SHAUN DONOVAN, WHITE HOUSE BUDGET DIRECTOR: I don’t have that number.
JOHNSON: It went from $2.1 trillion to $3 trillion. Over $900 billion. $874 billion of that was due to meager economic growth. Only $42 billion was due to that fiscal cliff tax deal. So, I’m just trying to point out that economic growth really does provide the revenue that Senator Warner was talking about. We need to concentrate on that.
To personalize this, it’s important for us to point out why debt is such a problem. If you’re a family in debt over your head, it’s kind of hard to grow your personal economy, isn’t it? Because the debt collectors are knocking on the door and anything past subsistence spending is really spent to service the debt, isn’t that correct?
DONOVAN: I guess I would say if you’re not investing in education and other critical things for your family —
JOHNSON: But if you’re in debt you don’t even have the money to invest in that as Senator Graham was talking about because so much of your income is being spent just servicing the debt. Isn’t that what happens with a family? And same thing is true on a national basis.
Let me just ask you one other thing. If you’re going to solve a problem, isn’t the first step to solve a problem admitting you have one? And then properly defining it? Would you agree with that?
DONOVAN: I guess I would say our budget does take on the key drivers of long-term debt–
JOHNSON: I’m not talking about that. I’m just talking about solving the problem. You’ve got to admit you have one and properly define it, correct?
Let’s go to the charts. I would think that we don’t have just a ten-year budget window problem although I realize what your budget is confined to. We have a 30-year demographic problem and you talked about that. The baby boom generation, where we’ve retired 10,000 people today, we’ve made all these promises and we don’t really have a pay to pay for them.
And by the way, I have to challenge Senator Sanders. We want to save Social Security and Medicare. That’s our goal. We want to save it, make it sustainable for future generations. But this is a chart of the CBO’s alternate fiscal scenario in terms of deficits over the next 30 years. Does this look pretty accurate to you?
About $9 trillion, you’re saying $8 trillion the first ten years, which is the budget window we’re talking about now. Then $31 trillion in the next decade. $87 trillion in the third decade for a whopping total of $126 trillion in deficits over the next 30 years. That’s pretty accurate, according to CBO’s alternate fiscal scenario, correct?
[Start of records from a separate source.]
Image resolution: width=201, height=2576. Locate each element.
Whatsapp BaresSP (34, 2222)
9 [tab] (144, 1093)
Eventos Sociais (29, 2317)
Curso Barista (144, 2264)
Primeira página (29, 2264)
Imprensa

DONOVAN: I think that’s before our policy, which as I said earlier, not just over the ten-year window, but the 25-year window would stabilize debt as a share of GDP, which is again, this doesn’t measure it as a share of the economy. CBO says the right way to measure it is as a share of the economy.
JOHNSON: So, now, if you take a look at that $126 trillion. That’s comprised of about $15 trillion of deficits in Social Security, about $35 trillion in deficits to the Medicare problem and then $71 trillion of interest on the debt. Okay? So, again, talking about or responding to what Senator Graham was talking about, interest starts dwarfing all the other problems.
Let me go to the next chart here. I realize these are projections, so, we really have to kind of compare you know, how likely is this and all I really have to go on is on history. So what we’ve done is we just taken total federal spending over the last 30 years, compared to this 30 year alternate fiscal scenario just for reasonableness. So entitlements over the last 30 years, we we’ve spent about 7.9% of GDP on entitlements, we’re looking at about $13.3 trillion.
And by the way, when I was working with Sylvia Burwell, White House figures were about $14 trillion. Defense, over the last 30 years, about 4.1%, the alternate fiscal scenario is 3.5. All other spending, 6.4% over the last 30 years, alternate fiscal scenario 6%. Then of course, interest is implied. To me, if anything, the alternate fiscal scenario might be understating the size of the problem.
My question to you: in your budget deliberations, are you looking at the 30-year problem? And if you are, what has the president included in his budget to address the long-term unsustainability of both Social Security and Medicare because those are what drives the debts which does produce $71 trillion of interest payments.
DONOVAN: So, three key things that I think we could all agree are really driving these deficits and debt over the long-term. Health care costs, lack of enough workers as we talked about earlier relative to the number of retirees that we have, and having adequate revenue. And all of these key things that we attack in our budget, the impacts grow over time, and so, whether it’s the capital gains reforms and others that grow substantially in the second decade and beyond, immigration reform, which grows from $160 billion of deficit reduction in the first decade to $700 billion in the second decade and more beyond that, or many of the health care changes, the $400 billion in the first decade grows to a trillion dollars in the second decade, so, we are absolutely focused on making smart choices that would grow and impact over time with a focus on the deficit.
JOHNSON: You’re talking about a trillion and we’re looking at a $126 trillion.